## begin Article
29.03-04.09.2022 The Vistula, Queen of Polish Rivers

Near the borders of Poland in the province of Lesser Poland there stands a high and rocky crag of the Tatra mountains […] whence the river Vistula flows from its source and meanders through the centre of the Crown Kingdom of Poland northwards to the very city of Gdańsk, where its fresh waters into the salt water of the Baltic Sea flow and intermingle. Indeed, this one among all others in the Kingdom of Poland is known as the Head of All Rivers. These words about the Vistula and a woodcut showing a landscape with Barania Góra (Ram Mountain), where the sources of the Vistula are located, open an exhibition dedicated to this queen of Polish rivers and portrayals of it in historic books, maps, and plans. A characterisation of the Vistula and an engraving of it were included in a 1703 edition of Hieronim Morsztyn’s work “Antypasty Małżeńskie (Matrimonial Appetisers)”, a collection of three amorous tales first published in 1650.

The exhibition presents 39 historic books and 34 maps, plans, and atlases dating from the mid-16th to the late 19th centuries.  In geographical, historical, legal, and economic works, as well as in literary and journalistic publications, we find fragments, chapters, paragraphs, and verses concerning the Vistula. These are often accompanied by illustrations of the course of the river in plans and maps, as well as by views of the river itself or of the landscape of its banks and plans and panoramas of the towns and cities located along it. These are in a variety of techniques including woodcuts, copper plate engravings, lithographs, and drawings.
## end Article
> [Required work]:
(1) List every technique of illustration that the text about the Vistula exhibition names.
(2) Copy out the passage of the text about the Vistula exhibition starting with "The exhibition presents" and going on through "lithographs, and drawings.".
## begin Rows
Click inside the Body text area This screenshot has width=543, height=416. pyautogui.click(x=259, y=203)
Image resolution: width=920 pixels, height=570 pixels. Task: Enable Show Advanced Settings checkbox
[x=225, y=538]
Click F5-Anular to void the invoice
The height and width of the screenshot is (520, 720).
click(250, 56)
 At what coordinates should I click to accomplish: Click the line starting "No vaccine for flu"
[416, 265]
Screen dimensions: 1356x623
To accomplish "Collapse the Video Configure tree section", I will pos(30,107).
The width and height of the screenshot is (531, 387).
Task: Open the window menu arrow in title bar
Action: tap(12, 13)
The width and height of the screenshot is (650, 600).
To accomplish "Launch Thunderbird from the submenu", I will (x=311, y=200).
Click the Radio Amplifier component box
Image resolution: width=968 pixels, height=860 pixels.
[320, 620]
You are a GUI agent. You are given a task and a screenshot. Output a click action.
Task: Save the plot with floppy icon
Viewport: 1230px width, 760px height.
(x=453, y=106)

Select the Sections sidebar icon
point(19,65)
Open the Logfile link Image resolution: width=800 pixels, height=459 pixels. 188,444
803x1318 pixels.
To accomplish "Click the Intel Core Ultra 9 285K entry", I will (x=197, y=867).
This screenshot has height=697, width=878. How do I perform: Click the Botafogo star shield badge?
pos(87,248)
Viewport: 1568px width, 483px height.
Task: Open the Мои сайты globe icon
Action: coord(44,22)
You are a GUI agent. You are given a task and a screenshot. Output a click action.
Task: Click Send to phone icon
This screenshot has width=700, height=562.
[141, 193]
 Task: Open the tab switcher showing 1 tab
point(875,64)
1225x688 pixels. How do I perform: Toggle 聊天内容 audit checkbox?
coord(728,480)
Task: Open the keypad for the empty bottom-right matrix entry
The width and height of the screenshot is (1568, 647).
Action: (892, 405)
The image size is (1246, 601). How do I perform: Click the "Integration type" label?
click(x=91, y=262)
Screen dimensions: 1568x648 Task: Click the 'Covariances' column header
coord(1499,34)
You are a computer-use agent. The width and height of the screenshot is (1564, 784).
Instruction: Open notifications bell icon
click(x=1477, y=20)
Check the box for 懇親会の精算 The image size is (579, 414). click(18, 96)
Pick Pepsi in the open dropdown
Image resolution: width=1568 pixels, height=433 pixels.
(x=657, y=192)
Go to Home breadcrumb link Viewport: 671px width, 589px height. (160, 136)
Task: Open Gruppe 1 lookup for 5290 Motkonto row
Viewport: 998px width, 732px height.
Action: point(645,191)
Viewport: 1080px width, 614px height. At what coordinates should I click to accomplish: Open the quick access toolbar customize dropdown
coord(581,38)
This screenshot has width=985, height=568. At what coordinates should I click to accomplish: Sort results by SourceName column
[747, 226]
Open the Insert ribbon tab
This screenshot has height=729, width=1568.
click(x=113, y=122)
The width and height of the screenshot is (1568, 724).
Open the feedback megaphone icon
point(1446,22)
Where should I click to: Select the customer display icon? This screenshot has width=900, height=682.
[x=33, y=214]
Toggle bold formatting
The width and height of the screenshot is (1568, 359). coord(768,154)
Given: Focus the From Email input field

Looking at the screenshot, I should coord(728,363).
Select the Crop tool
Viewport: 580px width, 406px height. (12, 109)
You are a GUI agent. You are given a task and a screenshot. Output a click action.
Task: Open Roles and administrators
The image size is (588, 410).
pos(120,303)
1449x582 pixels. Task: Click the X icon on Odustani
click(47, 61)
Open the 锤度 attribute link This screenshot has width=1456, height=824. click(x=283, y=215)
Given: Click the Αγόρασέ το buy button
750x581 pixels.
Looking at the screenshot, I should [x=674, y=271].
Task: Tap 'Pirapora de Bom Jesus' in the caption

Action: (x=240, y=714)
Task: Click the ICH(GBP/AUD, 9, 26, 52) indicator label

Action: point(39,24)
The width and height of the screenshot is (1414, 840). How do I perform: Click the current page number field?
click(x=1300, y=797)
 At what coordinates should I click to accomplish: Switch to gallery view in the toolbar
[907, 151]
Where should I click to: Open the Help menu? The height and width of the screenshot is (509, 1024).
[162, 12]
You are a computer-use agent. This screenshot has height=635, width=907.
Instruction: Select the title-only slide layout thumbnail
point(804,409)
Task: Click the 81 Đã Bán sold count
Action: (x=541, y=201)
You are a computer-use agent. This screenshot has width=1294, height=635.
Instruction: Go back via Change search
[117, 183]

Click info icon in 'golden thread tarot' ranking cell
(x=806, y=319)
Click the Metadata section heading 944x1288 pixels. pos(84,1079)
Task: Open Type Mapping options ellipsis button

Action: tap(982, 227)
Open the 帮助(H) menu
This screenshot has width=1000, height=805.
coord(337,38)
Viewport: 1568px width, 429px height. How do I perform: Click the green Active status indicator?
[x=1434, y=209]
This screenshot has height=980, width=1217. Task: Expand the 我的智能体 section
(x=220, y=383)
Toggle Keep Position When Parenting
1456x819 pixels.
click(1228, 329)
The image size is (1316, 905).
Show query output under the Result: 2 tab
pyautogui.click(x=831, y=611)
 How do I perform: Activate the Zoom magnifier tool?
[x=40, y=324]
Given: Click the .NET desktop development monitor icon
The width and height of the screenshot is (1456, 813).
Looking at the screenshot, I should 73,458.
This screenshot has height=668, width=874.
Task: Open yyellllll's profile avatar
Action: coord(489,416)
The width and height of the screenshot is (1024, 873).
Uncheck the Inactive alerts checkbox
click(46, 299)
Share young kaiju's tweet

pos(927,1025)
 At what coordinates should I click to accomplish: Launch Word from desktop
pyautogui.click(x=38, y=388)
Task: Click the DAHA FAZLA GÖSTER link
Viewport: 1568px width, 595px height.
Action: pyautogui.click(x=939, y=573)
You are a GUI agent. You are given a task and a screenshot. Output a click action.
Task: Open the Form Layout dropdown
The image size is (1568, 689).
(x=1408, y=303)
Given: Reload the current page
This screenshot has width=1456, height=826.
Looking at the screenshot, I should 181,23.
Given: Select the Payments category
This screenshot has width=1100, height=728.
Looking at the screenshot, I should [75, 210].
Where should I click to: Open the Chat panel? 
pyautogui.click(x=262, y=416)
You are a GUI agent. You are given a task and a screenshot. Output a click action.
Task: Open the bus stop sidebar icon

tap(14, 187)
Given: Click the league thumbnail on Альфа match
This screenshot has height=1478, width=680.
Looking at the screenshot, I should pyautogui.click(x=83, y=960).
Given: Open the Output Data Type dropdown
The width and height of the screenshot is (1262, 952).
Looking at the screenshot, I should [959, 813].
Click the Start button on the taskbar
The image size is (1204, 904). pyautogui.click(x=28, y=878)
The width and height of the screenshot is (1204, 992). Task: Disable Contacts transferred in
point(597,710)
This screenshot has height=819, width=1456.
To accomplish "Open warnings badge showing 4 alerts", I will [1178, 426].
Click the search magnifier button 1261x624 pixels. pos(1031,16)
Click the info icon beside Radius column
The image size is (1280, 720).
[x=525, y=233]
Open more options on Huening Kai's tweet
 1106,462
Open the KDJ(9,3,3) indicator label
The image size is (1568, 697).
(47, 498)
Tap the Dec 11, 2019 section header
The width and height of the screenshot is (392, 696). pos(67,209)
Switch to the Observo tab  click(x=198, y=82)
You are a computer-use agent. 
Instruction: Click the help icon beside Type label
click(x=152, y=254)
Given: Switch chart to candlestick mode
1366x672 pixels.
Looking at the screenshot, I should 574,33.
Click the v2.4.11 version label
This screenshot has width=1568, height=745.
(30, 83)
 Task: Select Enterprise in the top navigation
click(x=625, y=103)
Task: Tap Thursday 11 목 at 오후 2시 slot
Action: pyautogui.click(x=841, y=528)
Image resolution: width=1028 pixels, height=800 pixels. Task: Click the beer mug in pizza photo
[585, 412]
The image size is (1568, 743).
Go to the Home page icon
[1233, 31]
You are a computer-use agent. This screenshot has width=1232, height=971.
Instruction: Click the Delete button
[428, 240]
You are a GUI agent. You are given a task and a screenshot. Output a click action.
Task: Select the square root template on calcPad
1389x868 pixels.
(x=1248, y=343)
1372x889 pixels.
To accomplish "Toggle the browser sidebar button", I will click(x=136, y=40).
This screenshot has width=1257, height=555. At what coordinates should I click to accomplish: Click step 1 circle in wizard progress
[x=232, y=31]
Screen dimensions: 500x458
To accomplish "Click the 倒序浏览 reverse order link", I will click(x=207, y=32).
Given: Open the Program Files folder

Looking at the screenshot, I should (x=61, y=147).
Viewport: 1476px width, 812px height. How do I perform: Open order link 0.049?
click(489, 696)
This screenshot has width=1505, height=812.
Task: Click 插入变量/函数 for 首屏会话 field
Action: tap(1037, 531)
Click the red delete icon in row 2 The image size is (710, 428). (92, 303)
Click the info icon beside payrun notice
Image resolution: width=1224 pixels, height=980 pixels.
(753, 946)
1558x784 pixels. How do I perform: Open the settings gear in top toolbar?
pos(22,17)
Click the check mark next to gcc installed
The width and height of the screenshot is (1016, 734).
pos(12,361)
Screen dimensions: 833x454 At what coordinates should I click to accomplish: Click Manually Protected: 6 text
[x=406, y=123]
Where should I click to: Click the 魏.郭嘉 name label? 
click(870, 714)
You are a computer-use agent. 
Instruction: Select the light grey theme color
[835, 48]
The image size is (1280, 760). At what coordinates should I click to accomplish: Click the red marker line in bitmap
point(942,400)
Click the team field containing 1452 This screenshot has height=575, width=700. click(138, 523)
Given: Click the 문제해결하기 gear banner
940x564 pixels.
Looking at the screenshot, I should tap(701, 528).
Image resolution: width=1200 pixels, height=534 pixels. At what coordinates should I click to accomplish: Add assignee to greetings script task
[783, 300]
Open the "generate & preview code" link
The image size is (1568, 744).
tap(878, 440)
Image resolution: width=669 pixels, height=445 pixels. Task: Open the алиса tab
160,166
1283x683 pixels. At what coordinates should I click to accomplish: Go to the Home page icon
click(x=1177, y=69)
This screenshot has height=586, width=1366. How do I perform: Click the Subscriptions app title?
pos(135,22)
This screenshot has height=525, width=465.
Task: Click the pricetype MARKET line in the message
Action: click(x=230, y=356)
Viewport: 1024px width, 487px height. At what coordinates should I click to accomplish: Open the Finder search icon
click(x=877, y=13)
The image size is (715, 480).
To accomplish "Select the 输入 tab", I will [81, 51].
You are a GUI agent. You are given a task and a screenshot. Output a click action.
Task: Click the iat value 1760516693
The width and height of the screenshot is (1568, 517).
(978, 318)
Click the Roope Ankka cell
## end Rows
> [Completed exercise]:
(1) woodcuts, copper plate engravings, lithographs, drawings

(2)
The exhibition presents 39 historic books and 34 maps, plans, and atlases dating from the mid-16th to the late 19th centuries.  In geographical, historical, legal, and economic works, as well as in literary and journalistic publications, we find fragments, chapters, paragraphs, and verses concerning the Vistula. These are often accompanied by illustrations of the course of the river in plans and maps, as well as by views of the river itself or of the landscape of its banks and plans and panoramas of the towns and cities located along it. These are in a variety of techniques including woodcuts, copper plate engravings, lithographs, and drawings.